7.6 Third Party Beneficiary. The parties agree that Google is a third party beneficiary of this
Agreement. There are no other third party beneficiaries to this Agreement.
7.7 No Agency. The parties are independent contractors, and this Agreement does not create an
agency, partnership or joint venture. Customer acknowledges that SADA is not an agent of Google and
has no authority to bind Google.
7.8 Waiver of Default. Failure to enforce any provision of this Agreement will not constitute a waiver.
7.9 Survival. The provisions of Section 3.3, Section 4.2, Section 4.3, Article 5, Article 6, and this
Article, as well as any other provision of this Agreement that contemplates performance or observance
subsequent to termination or expiration of this Agreement will survive expiration or termination of this
Agreement.
7.10 Force Majeure. Neither party will be liable for inadequate performance to the extent caused by a
circumstance (for example, natural disaster, act of war or terrorism, riot, labor condition, governmental
action, and Internet disturbance) that was beyond the party’s reasonable control.
7.11 Severability. If any provision of this Agreement is found unenforceable, it and any related
provisions will be interpreted to best accomplish the unenforceable provision’s essential purpose. The
remainder of this Agreement will remain in full force and effect.
7.12 Entire Agreement; Incorporation; Amendment. This Agreement and the Ordering Document(s)

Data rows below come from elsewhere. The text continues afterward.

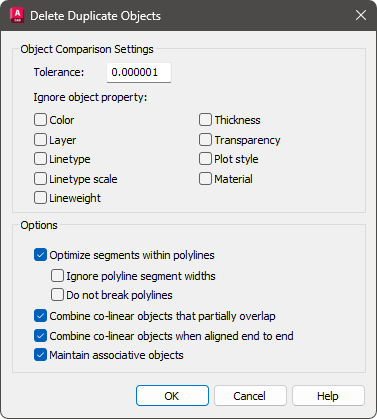Check the Lineweight checkbox
The height and width of the screenshot is (419, 377).
(40, 198)
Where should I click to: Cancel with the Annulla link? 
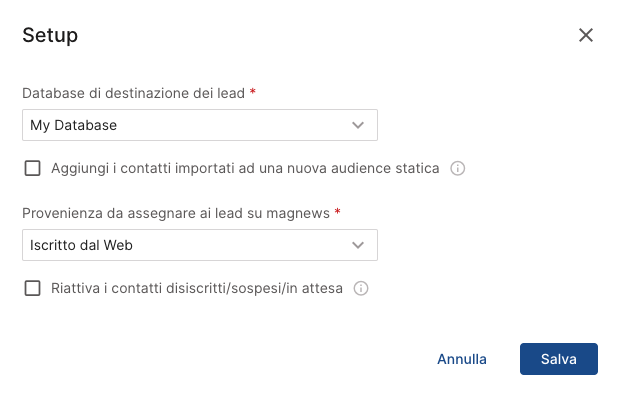[x=462, y=359]
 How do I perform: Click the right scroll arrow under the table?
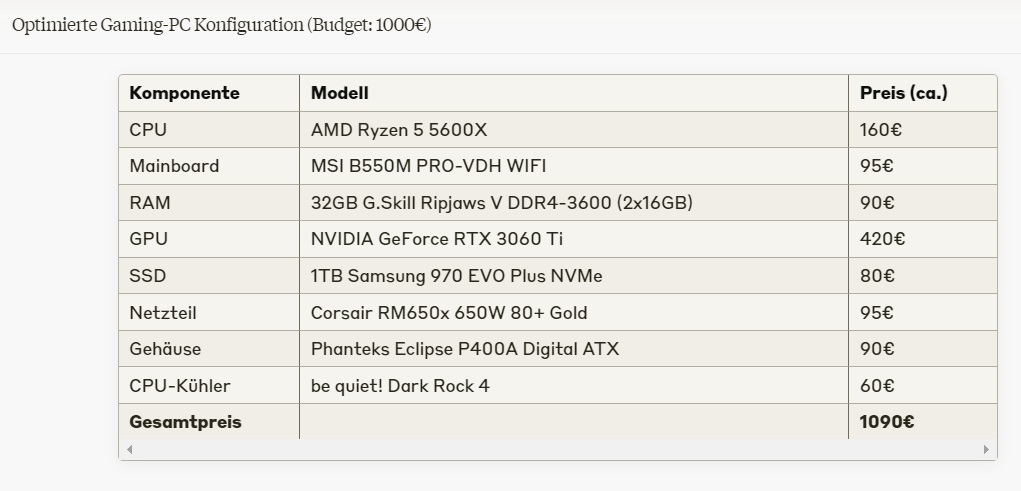pos(986,449)
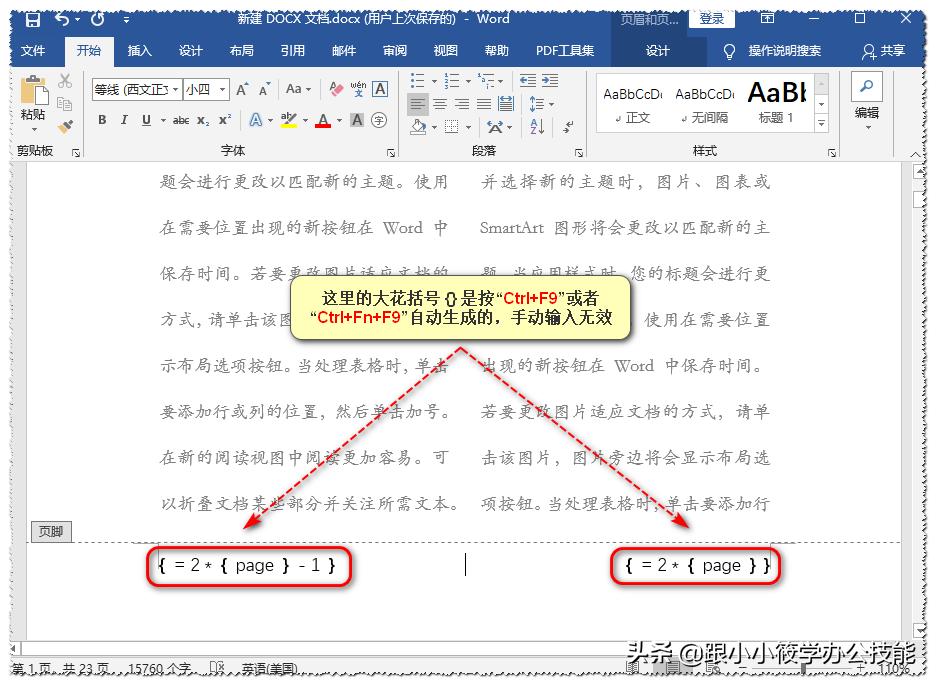
Task: Open the text highlight color tool
Action: pyautogui.click(x=289, y=120)
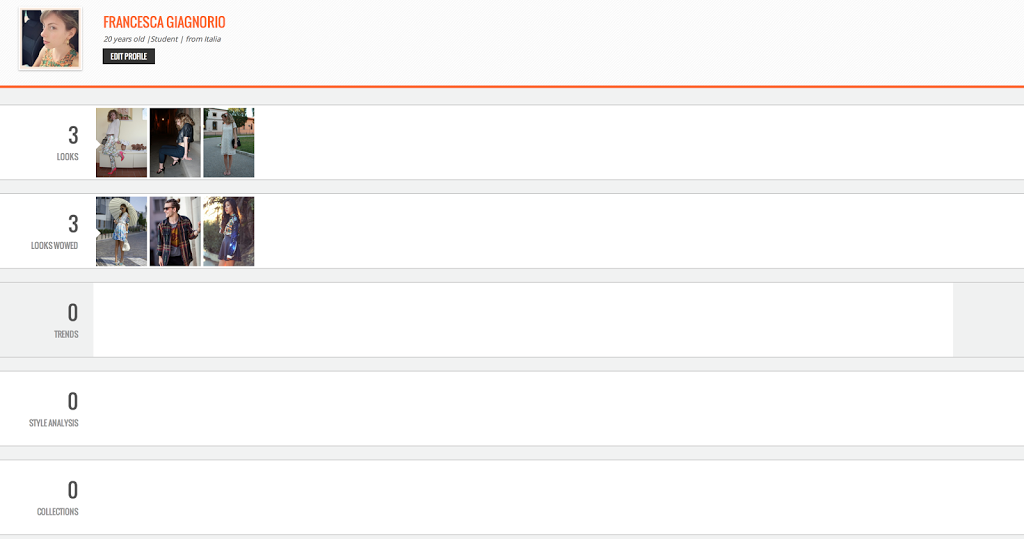
Task: Click the empty Trends content area
Action: (x=522, y=319)
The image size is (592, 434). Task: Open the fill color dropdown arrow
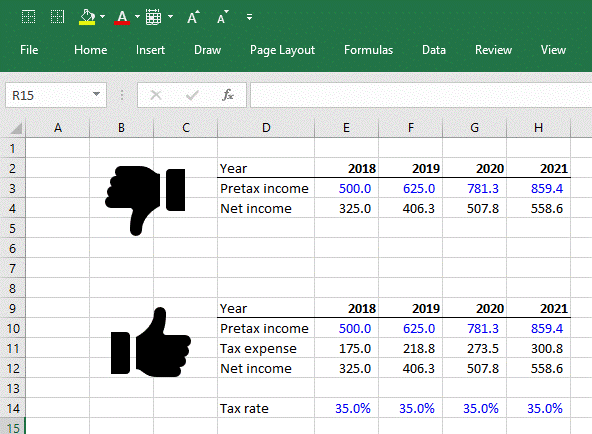[102, 17]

constitute the entire agreement of the parties with respect to the subject matter hereof and supersedes
any prior or contemporaneous agreements on that subject. The terms located at a URL and referenced in
this Agreement are hereby incorporated by this reference. Any amendment must be agreed upon in
writing and expressly state that it is amending this Agreement.
7.13 Counterparts. The parties may enter into this Agreement in counterparts, each of which shall be
deemed an original and, which taken together, will constitute one instrument. Any signature delivered by
facsimile transmission or by e-mail delivery of a “.pdf” format data or other e-Signature shall create a valid
and binding obligation of the party executing (or on whose behalf such signature is executed) with the
same force and effect as if such facsimile, “.pdf” or e-Signature were an original thereof.
CUSTOMER ACKNOWLEDGES THAT IT HAS READ THIS AGREEMENT, UNDERSTANDS IT, AND
AGREES TO BE LEGALLY BOUND BY IT.
IN WITNESS WHEREOF, this Agreement has been executed by the parties through their duly authorized
officers as of the date set forth above.